Foto da pagina ANPI Fidenza
"Alle madri, alle vedove e agli orfani dei prigionieri fatti uccidere alle Carzole che cosa dico, che cosa rispondo?"Don Franco Chiusa 1880-1963
Queste le parole l'Arciprete don Franco Chiusa alla richiesta di perorare la causa del Tenente Lombardo formulata dall'avvocato di quest'ultimo a guerra finita. La storia, ripresa dal libro che la comunità di Castevetro Piacentino-San Giuliano ha dedicato a don Franco Chiusa "Un grandissimo prete, una grandissima persona, con un grandissimo amore per tutti" ci tocca da vicino, "sul vivo", riporta infatti la testimonianza di chi ha vissuto in prima persona gli ultimi giorni di alcuni, la maggior parte, dei ragazzi fucilati alle Carzole nel marzo del 1945. La sua testimonianza getta una luce più chiara su quei tragici momenti e da un volto umano ai condannati, che le frettolose, ufficiali e parziali ricostruzioni fino ad ora ci hanno consegnato come "prigionieri prelevati dalle carceri di Piacenza" passando ad altro. Ma vediamo il racconto-testimonianza dell'arciprete Franco Chiusa come riportato nel libro richiamato:"I tedeschi si erano accampati a San Giuliano nella Villa Cattadori, e nella vicino Castelvetro, come verso Villanova. All'ingresso del podere Colombarone vi erano due pioppi e su di essi nel 1954 si potevano ancora vedere i ferri di una scala che serviva da vedetta. Nelle scuole di San Giuliano c'erano i fascisti che tenevano prigionieri nelle cantine persone rastrellate in diversi paesi, perché sospettate di essere legate ai partigiani o per avere in mano strumenti di vendetta e rappresaglia. Mi hanno detto che una parte dei prigionieri provenivano da Caorso." "Non so quanto tempo sia durata la prigione nelle cantine delle scuole. Dalle finestre i prigionieri chiedevano pane, sigarette ecc... e don Franco mandava a comperare quanto occorreva, poi il curato don Amilcare Daracchi si serviva dei bambini per buttare la roba dai finestrini della cantina delle scuole. Un giorno non si sono più né visti né sentiti i prigionieri. Si seppe poi che in risposta ad un attacco dei partigiani ai tedeschi nei pressi di Coduro di Fidenza, dove c'erano stati dei morti, i tedeschi in accordo con il Tenente Lombardo avevano prelevato questi prigionieri e li avevano fucilati tre a tre per un totale di quindici persone a Carzole di Coduro, vicino a Fidenza (due dei quindici in modo rocambolesco, fingendosi morti, si sono salvati)."

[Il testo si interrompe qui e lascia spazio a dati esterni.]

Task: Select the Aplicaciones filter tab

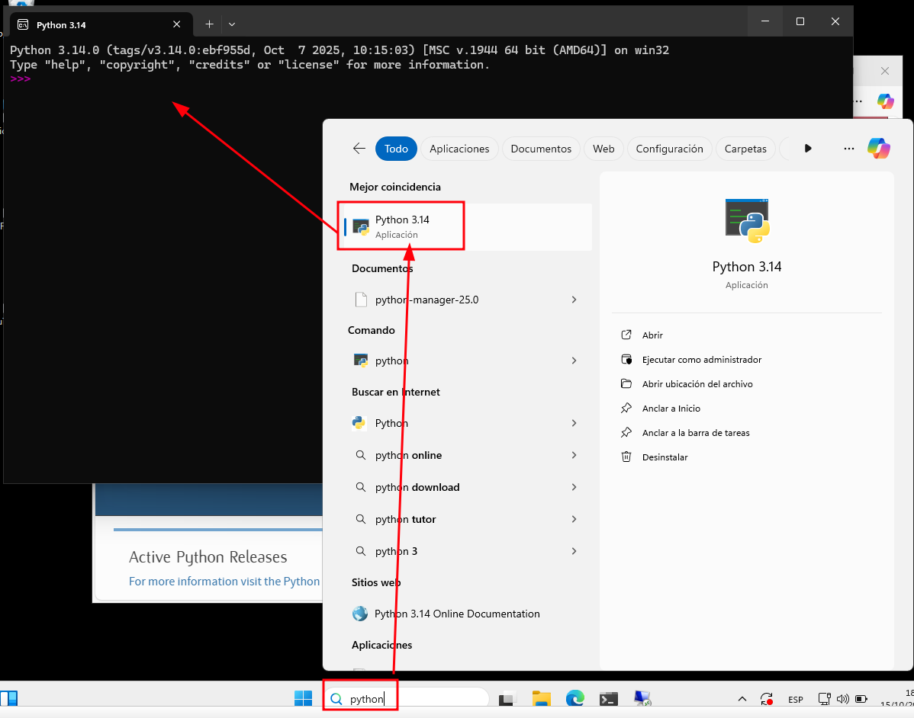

Chiesa di S. Giuliano Piacentino
Nel resoconto viene chiaramente indicato il nome del tenente Lombardo come uno dei responsabili dell'individuazione delle vittime, forse un "esecutore di ordini" in fondo alla catena di responsabilità che sempre si ritrova a monte di ogni eccidio, strage od esecuzione. Catena spesso difficile da ricostruire nei punti intermedi, se ne conosce la causa o la si suppone, se ne conosce invece l'esito cruento. Tra i due momenti abbiamo perorazioni, affannosi tentativi per stornare il più lontano possibile le ineluttabili e drammatiche conseguenze, compromessi, accordi, tradimenti e vigliaccherie, e sfumano i contorni dei "buoni" e dei "cattivi". Pochi ma non mancano gli atti di eroismo e di coraggio Coraggio presente tuttavia in questo caso ad onore di un altro prete, Don Francesco Stringhini, parroco di Coduro dove avvenne l'eccidio.In quanto al tenente Lombardo ecco quanto sappiano dal nostro prezioso documento librario:
"Il Tenente Lombardo finita la guerra è stato processato. Si è saputo perché si è presentato all'Arciprete un Avvocato, qualificandosi come l'Avvocato del Tenente Lombardo e chiedendo all'Arciprete una lettera di raccomandazione per buona condotta.
L'Arciprete ha risposto: "Alle madri, alle vedove, e agli orfani dei prigionieri fatti uccidere a Carzole che cosa dico, che cosa rispondo? Le offese alla mia persona le posso perdonare come quando il Tenente Lombardo è balzato in chiesa subito dopo la messa del 1 Gennaio contestando la mia predica, ma per gli altri non posso dare attestati di buona condotta."